■ Written exercise ■
In the rows below, replace "Screen dimensions" with "Display size" and leave everything else unchanged.

(Word and item position data)
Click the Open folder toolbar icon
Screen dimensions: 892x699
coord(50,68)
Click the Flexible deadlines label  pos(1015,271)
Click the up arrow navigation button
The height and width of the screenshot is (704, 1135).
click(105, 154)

■ Task output ■
Click the Open folder toolbar icon
Display size: 892x699
coord(50,68)
Click the Flexible deadlines label  pos(1015,271)
Click the up arrow navigation button
The height and width of the screenshot is (704, 1135).
click(105, 154)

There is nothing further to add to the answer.